Texto fornecido |

********************

RECURSO ESPECIAL Nº 1.824.133 - RJ (2018/0066379-3)
RELATOR : MINISTRO PAULO DE TARSO SANSEVERINO
RECURSO ESPECIAL. DIREITO CIVIL E PROCESSUAL
CIVIL. CPC/2015. AÇÃO DE USUCAPIÃO. INTERESSE
PROCESSUAL. EXIGÊNCIA DE PRÉVIO PEDIDO NA VIA
EXTRAJUDICIAL. DESCABIMENTO. EXEGESE DO ART.
216-A DA LEI DE REGISTROS PÚBLICOS. RESSALVA
EXPRESSA DA VIA JURISDICIONAL.
1. Controvérsia acerca da exigência de prévio pedido de
usucapião na via extrajudicial para se evidenciar interesse
processual no ajuizamento de ação com o mesmo objeto.
2. Nos termos do art. 216-A da Lei 6.015/1973: "Sem prejuízo
da via jurisdicional, é admitido o pedido de reconhecimento
extrajudicial de usucapião, que será processado diretamente
perante o cartório do registro de imóveis da comarca em que
estiver situado o imóvel usucapiendo [...]".
3. Existência de interesse jurídico no ajuizamento direto de
ação de usucapião, independentemente de prévio pedido na
via extrajudicial.
4. Exegese do art. 216-A da Lei 6.015/1973, em âmbito
doutrinário.
5. Determinação de retorno dos autos ao juízo de origem para
que prossiga a ação de usucapião.
6. RECURSO ESPECIAL PROVIDO.
ACÓRDÃO
Vistos, relatados e discutidos os autos em que são partes as acima indicadas,
acordam os Ministros da TERCEIRA TURMA do Superior Tribunal de Justiça, por
unanimidade, dar provimento ao recurso especial, nos termos do voto do Sr. Ministro Relator.
Os Srs. Ministros Ricardo Villas Bôas Cueva, Marco Aurélio Bellizze, Moura Ribeiro
(Presidente) e Nancy Andrighi votaram com o Sr. Ministro Relator.
Dr(a). DEFENSORIA PÚBLICA DO ESTADO DO RIO DE JANEIRO,
pela parte RECORRENTE: SELMA DA CUNHA
Brasília, 11 de fevereiro de 2020(data do julgamento)
RELATÓRIO
O EXMO. SR. MINISTRO PAULO DE TARSO SANSEVERINO
(Relator):
Trata-se de recurso especial interposto por SELMA DA CUNHA em
face de acórdão do Tribunal de Justiça do Estado do Rio de Janeiro, assim
ementado:
Agravo Interno. Decisão monocrática que negou provimento à apelação
cível. Usucapião Extraordinária. Pretensão de reconhecimento do
domínio sobre o imóvel situado na Rua Professora Amélia Pinto Chagas,
n.º 09, Santa Cruz, nesta cidade, sob o fundamento, em suma, de que
preenche os requisitos legais para tanto. Sentença que julgou extinto o
processo, ante a ausência de interesse de agir. Inconformismo da autora.

********************

Registros |
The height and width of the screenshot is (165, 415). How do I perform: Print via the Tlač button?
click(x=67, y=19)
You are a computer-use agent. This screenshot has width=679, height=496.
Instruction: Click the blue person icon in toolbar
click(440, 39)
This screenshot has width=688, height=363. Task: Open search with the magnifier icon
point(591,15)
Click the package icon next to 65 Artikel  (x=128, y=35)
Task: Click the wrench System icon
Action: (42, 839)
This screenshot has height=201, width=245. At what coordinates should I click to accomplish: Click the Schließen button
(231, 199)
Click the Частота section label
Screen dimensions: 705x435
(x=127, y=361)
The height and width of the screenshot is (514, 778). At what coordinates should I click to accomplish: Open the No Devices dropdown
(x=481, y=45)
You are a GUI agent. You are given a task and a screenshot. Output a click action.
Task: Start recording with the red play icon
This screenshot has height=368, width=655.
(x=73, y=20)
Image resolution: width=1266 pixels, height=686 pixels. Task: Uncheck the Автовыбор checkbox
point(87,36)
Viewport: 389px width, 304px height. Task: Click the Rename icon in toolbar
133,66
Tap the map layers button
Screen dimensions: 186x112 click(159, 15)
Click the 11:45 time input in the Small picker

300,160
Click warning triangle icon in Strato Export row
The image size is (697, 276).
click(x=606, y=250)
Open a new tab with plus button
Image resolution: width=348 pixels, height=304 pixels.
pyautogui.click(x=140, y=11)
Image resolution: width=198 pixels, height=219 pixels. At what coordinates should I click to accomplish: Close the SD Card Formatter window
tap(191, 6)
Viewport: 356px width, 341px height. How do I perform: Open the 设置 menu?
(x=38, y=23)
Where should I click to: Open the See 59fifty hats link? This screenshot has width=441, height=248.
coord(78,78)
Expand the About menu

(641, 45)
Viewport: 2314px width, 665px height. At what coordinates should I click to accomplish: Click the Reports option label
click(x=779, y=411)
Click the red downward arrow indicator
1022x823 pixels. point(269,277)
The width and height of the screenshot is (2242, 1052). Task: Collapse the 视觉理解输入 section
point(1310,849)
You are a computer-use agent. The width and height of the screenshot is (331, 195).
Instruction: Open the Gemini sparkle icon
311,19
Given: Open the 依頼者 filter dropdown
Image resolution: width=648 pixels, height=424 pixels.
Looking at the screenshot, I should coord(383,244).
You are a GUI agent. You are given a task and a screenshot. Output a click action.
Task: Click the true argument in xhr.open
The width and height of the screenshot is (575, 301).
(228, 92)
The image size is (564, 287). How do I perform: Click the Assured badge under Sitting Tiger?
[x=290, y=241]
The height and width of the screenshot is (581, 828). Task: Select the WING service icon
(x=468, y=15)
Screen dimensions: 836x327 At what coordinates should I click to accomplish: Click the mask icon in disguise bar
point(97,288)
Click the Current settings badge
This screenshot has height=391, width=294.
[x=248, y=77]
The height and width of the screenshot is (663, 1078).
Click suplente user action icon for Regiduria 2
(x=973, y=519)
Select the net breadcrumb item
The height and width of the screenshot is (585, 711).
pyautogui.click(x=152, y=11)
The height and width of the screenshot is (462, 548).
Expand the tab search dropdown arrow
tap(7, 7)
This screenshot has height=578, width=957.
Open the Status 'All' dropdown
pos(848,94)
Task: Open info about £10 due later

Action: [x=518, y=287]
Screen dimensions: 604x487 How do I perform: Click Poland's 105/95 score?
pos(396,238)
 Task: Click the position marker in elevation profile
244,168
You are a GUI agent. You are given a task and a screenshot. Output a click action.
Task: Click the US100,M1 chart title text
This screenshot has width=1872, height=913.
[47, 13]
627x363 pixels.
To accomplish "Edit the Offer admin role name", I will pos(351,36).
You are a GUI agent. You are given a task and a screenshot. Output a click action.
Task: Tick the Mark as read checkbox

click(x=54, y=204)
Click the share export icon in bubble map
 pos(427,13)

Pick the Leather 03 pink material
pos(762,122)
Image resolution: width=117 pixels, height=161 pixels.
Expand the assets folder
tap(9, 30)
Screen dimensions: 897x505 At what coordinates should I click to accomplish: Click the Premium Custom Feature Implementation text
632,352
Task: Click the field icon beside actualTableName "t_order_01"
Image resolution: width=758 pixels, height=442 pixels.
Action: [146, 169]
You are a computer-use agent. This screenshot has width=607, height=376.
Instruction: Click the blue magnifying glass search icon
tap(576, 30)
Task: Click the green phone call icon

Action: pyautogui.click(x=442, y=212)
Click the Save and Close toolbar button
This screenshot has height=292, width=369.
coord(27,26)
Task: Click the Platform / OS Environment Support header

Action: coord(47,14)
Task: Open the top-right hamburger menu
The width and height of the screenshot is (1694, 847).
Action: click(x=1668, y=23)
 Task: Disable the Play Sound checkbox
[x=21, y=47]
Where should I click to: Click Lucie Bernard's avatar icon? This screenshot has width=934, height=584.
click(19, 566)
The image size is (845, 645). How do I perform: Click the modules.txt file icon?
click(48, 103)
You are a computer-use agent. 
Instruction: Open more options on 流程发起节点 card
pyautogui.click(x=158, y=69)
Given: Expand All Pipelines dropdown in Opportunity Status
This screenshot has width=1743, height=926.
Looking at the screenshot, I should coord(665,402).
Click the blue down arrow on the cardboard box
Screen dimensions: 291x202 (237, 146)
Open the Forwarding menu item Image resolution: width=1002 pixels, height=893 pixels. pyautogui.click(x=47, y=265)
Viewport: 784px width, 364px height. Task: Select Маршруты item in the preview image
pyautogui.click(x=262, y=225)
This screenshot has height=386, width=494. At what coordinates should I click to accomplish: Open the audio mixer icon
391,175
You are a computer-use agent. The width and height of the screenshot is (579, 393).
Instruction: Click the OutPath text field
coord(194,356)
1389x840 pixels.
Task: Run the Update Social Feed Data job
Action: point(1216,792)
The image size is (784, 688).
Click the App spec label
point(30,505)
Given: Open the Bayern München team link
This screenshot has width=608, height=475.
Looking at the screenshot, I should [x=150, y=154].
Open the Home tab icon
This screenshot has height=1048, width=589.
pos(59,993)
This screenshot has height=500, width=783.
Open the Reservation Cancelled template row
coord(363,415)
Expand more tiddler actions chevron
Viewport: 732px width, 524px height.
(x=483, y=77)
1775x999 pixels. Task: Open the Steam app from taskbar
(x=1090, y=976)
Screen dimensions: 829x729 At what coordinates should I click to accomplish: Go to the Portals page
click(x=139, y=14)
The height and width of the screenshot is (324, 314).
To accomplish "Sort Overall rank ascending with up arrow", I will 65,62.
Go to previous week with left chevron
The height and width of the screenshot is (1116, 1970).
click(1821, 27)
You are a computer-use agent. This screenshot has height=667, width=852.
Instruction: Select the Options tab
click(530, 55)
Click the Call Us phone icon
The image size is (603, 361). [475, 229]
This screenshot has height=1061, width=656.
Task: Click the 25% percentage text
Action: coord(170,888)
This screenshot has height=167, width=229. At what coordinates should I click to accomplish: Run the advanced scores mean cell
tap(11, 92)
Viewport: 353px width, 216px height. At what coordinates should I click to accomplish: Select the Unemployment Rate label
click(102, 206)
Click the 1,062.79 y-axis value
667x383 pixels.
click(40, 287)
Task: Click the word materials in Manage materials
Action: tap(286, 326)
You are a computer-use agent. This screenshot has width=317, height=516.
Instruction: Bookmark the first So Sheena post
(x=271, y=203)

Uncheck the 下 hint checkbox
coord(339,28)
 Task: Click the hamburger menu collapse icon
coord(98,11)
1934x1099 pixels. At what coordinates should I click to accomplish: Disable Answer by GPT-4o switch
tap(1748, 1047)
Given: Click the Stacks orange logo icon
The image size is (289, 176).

********************

Tarefas a realizar |
(1) Reescreva de forma mais breve o item do texto sobre usucapião que começa com “Controvérsia acerca da exigência”, mantendo seus fatos principais.
(2) Transcreva fielmente o trecho do texto sobre usucapião que começa em "4. Exegese do" e segue até "2020(data do julgamento)".

Respostas |
(1) Discute-se se é necessário pedir antes a usucapião pela via extrajudicial para que haja interesse processual em ajuizar ação com o mesmo objeto.

(2)
4. Exegese do art. 216-A da Lei 6.015/1973, em âmbito
doutrinário.
5. Determinação de retorno dos autos ao juízo de origem para
que prossiga a ação de usucapião.
6. RECURSO ESPECIAL PROVIDO.
ACÓRDÃO
Vistos, relatados e discutidos os autos em que são partes as acima indicadas,
acordam os Ministros da TERCEIRA TURMA do Superior Tribunal de Justiça, por
unanimidade, dar provimento ao recurso especial, nos termos do voto do Sr. Ministro Relator.
Os Srs. Ministros Ricardo Villas Bôas Cueva, Marco Aurélio Bellizze, Moura Ribeiro
(Presidente) e Nancy Andrighi votaram com o Sr. Ministro Relator.
Dr(a). DEFENSORIA PÚBLICA DO ESTADO DO RIO DE JANEIRO,
pela parte RECORRENTE: SELMA DA CUNHA
Brasília, 11 de fevereiro de 2020(data do julgamento)